● **PROBLEM STATEMENT**:
Please print the records below exactly as they are.

● **THE INPUT**:
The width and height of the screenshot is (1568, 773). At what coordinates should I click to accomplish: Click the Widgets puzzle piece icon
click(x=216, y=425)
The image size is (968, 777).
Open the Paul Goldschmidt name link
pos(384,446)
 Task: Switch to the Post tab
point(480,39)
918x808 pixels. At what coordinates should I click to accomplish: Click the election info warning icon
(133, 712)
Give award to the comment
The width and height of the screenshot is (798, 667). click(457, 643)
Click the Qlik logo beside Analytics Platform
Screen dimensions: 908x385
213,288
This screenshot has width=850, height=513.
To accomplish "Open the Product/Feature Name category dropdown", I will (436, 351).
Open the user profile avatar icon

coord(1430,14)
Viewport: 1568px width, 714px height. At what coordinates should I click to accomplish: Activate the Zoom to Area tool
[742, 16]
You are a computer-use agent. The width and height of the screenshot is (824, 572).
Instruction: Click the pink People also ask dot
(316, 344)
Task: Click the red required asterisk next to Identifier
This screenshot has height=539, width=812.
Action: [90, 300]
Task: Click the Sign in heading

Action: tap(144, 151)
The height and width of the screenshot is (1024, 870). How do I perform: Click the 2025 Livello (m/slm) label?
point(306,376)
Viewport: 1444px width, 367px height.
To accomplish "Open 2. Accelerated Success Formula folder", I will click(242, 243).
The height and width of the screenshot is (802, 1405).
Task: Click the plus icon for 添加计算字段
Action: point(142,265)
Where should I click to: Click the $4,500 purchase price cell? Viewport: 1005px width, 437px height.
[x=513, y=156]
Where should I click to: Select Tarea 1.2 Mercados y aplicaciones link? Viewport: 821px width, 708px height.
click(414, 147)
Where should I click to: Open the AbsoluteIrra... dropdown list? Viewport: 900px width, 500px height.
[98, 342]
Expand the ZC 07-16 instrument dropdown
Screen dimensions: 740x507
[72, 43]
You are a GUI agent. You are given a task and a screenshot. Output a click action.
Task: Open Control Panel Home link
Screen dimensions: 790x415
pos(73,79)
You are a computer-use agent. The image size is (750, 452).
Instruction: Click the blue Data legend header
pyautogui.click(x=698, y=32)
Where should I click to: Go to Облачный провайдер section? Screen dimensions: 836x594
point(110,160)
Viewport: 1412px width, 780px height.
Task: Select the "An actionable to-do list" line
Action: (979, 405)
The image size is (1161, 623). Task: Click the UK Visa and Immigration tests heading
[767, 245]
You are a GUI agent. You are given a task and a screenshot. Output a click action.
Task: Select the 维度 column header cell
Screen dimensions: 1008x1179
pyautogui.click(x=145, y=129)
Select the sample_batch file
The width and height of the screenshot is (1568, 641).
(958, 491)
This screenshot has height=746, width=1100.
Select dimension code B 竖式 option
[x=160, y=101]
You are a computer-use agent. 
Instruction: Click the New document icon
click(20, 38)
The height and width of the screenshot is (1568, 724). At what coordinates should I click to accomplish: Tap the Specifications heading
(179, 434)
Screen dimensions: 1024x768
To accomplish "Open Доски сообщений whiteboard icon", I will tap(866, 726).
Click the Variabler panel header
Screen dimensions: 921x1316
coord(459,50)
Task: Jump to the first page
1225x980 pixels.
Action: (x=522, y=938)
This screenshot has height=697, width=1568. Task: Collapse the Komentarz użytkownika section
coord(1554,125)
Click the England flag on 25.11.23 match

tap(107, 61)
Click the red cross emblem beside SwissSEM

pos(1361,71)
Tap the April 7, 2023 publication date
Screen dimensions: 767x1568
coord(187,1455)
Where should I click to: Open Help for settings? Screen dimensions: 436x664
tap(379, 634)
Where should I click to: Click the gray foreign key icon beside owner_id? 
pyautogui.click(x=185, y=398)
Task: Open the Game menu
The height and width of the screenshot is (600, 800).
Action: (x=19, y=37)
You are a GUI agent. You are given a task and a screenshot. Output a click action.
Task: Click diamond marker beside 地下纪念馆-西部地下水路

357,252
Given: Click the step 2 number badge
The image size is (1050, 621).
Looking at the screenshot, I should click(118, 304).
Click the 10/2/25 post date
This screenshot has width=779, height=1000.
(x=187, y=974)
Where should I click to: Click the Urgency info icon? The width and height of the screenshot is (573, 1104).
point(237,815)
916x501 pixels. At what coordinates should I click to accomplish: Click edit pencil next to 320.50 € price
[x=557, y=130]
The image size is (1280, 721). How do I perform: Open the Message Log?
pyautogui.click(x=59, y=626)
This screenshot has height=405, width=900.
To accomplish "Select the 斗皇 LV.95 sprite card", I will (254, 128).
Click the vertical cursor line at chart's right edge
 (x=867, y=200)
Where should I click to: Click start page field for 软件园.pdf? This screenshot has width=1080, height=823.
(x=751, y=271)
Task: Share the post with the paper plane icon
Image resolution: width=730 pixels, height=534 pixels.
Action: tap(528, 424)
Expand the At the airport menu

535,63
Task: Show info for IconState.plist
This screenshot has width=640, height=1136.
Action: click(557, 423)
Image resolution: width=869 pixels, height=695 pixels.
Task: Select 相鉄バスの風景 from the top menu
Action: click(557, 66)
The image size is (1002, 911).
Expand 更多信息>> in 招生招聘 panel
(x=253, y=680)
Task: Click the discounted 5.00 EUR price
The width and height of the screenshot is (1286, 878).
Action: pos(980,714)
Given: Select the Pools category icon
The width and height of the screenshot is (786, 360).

● **WRITTEN RESPONSE**:
The width and height of the screenshot is (1568, 773). At what coordinates should I click to accomplish: Click the Widgets puzzle piece icon
click(x=216, y=425)
The image size is (968, 777).
Open the Paul Goldschmidt name link
pos(384,446)
 Task: Switch to the Post tab
point(480,39)
918x808 pixels. At what coordinates should I click to accomplish: Click the election info warning icon
(133, 712)
Give award to the comment
The width and height of the screenshot is (798, 667). click(457, 643)
Click the Qlik logo beside Analytics Platform
Screen dimensions: 908x385
213,288
This screenshot has width=850, height=513.
To accomplish "Open the Product/Feature Name category dropdown", I will (436, 351).
Open the user profile avatar icon

coord(1430,14)
Viewport: 1568px width, 714px height. At what coordinates should I click to accomplish: Activate the Zoom to Area tool
[742, 16]
You are a computer-use agent. The width and height of the screenshot is (824, 572).
Instruction: Click the pink People also ask dot
(316, 344)
Task: Click the red required asterisk next to Identifier
This screenshot has height=539, width=812.
Action: [90, 300]
Task: Click the Sign in heading

Action: tap(144, 151)
The height and width of the screenshot is (1024, 870). How do I perform: Click the 2025 Livello (m/slm) label?
point(306,376)
Viewport: 1444px width, 367px height.
To accomplish "Open 2. Accelerated Success Formula folder", I will click(242, 243).
The height and width of the screenshot is (802, 1405).
Task: Click the plus icon for 添加计算字段
Action: point(142,265)
Where should I click to: Click the $4,500 purchase price cell? Viewport: 1005px width, 437px height.
[x=513, y=156]
Where should I click to: Select Tarea 1.2 Mercados y aplicaciones link? Viewport: 821px width, 708px height.
click(414, 147)
Where should I click to: Open the AbsoluteIrra... dropdown list? Viewport: 900px width, 500px height.
[98, 342]
Expand the ZC 07-16 instrument dropdown
Screen dimensions: 740x507
[72, 43]
You are a GUI agent. You are given a task and a screenshot. Output a click action.
Task: Open Control Panel Home link
Screen dimensions: 790x415
pos(73,79)
You are a computer-use agent. The image size is (750, 452).
Instruction: Click the blue Data legend header
pyautogui.click(x=698, y=32)
Where should I click to: Go to Облачный провайдер section? Screen dimensions: 836x594
point(110,160)
Viewport: 1412px width, 780px height.
Task: Select the "An actionable to-do list" line
Action: (979, 405)
The image size is (1161, 623). Task: Click the UK Visa and Immigration tests heading
[767, 245]
You are a GUI agent. You are given a task and a screenshot. Output a click action.
Task: Select the 维度 column header cell
Screen dimensions: 1008x1179
pyautogui.click(x=145, y=129)
Select the sample_batch file
The width and height of the screenshot is (1568, 641).
(958, 491)
This screenshot has height=746, width=1100.
Select dimension code B 竖式 option
[x=160, y=101]
You are a computer-use agent. 
Instruction: Click the New document icon
click(20, 38)
The height and width of the screenshot is (1568, 724). At what coordinates should I click to accomplish: Tap the Specifications heading
(179, 434)
Screen dimensions: 1024x768
To accomplish "Open Доски сообщений whiteboard icon", I will tap(866, 726).
Click the Variabler panel header
Screen dimensions: 921x1316
coord(459,50)
Task: Jump to the first page
1225x980 pixels.
Action: (x=522, y=938)
This screenshot has height=697, width=1568. Task: Collapse the Komentarz użytkownika section
coord(1554,125)
Click the England flag on 25.11.23 match

tap(107, 61)
Click the red cross emblem beside SwissSEM

pos(1361,71)
Tap the April 7, 2023 publication date
Screen dimensions: 767x1568
coord(187,1455)
Where should I click to: Open Help for settings? Screen dimensions: 436x664
tap(379, 634)
Where should I click to: Click the gray foreign key icon beside owner_id? 
pyautogui.click(x=185, y=398)
Task: Open the Game menu
The height and width of the screenshot is (600, 800).
Action: (x=19, y=37)
You are a GUI agent. You are given a task and a screenshot. Output a click action.
Task: Click diamond marker beside 地下纪念馆-西部地下水路

357,252
Given: Click the step 2 number badge
The image size is (1050, 621).
Looking at the screenshot, I should click(118, 304).
Click the 10/2/25 post date
This screenshot has width=779, height=1000.
(x=187, y=974)
Where should I click to: Click the Urgency info icon? The width and height of the screenshot is (573, 1104).
point(237,815)
916x501 pixels. At what coordinates should I click to accomplish: Click edit pencil next to 320.50 € price
[x=557, y=130]
The image size is (1280, 721). How do I perform: Open the Message Log?
pyautogui.click(x=59, y=626)
This screenshot has height=405, width=900.
To accomplish "Select the 斗皇 LV.95 sprite card", I will (254, 128).
Click the vertical cursor line at chart's right edge
 (x=867, y=200)
Where should I click to: Click start page field for 软件园.pdf? This screenshot has width=1080, height=823.
(x=751, y=271)
Task: Share the post with the paper plane icon
Image resolution: width=730 pixels, height=534 pixels.
Action: tap(528, 424)
Expand the At the airport menu

535,63
Task: Show info for IconState.plist
This screenshot has width=640, height=1136.
Action: click(557, 423)
Image resolution: width=869 pixels, height=695 pixels.
Task: Select 相鉄バスの風景 from the top menu
Action: click(557, 66)
The image size is (1002, 911).
Expand 更多信息>> in 招生招聘 panel
(x=253, y=680)
Task: Click the discounted 5.00 EUR price
The width and height of the screenshot is (1286, 878).
Action: pos(980,714)
Given: Select the Pools category icon
The width and height of the screenshot is (786, 360).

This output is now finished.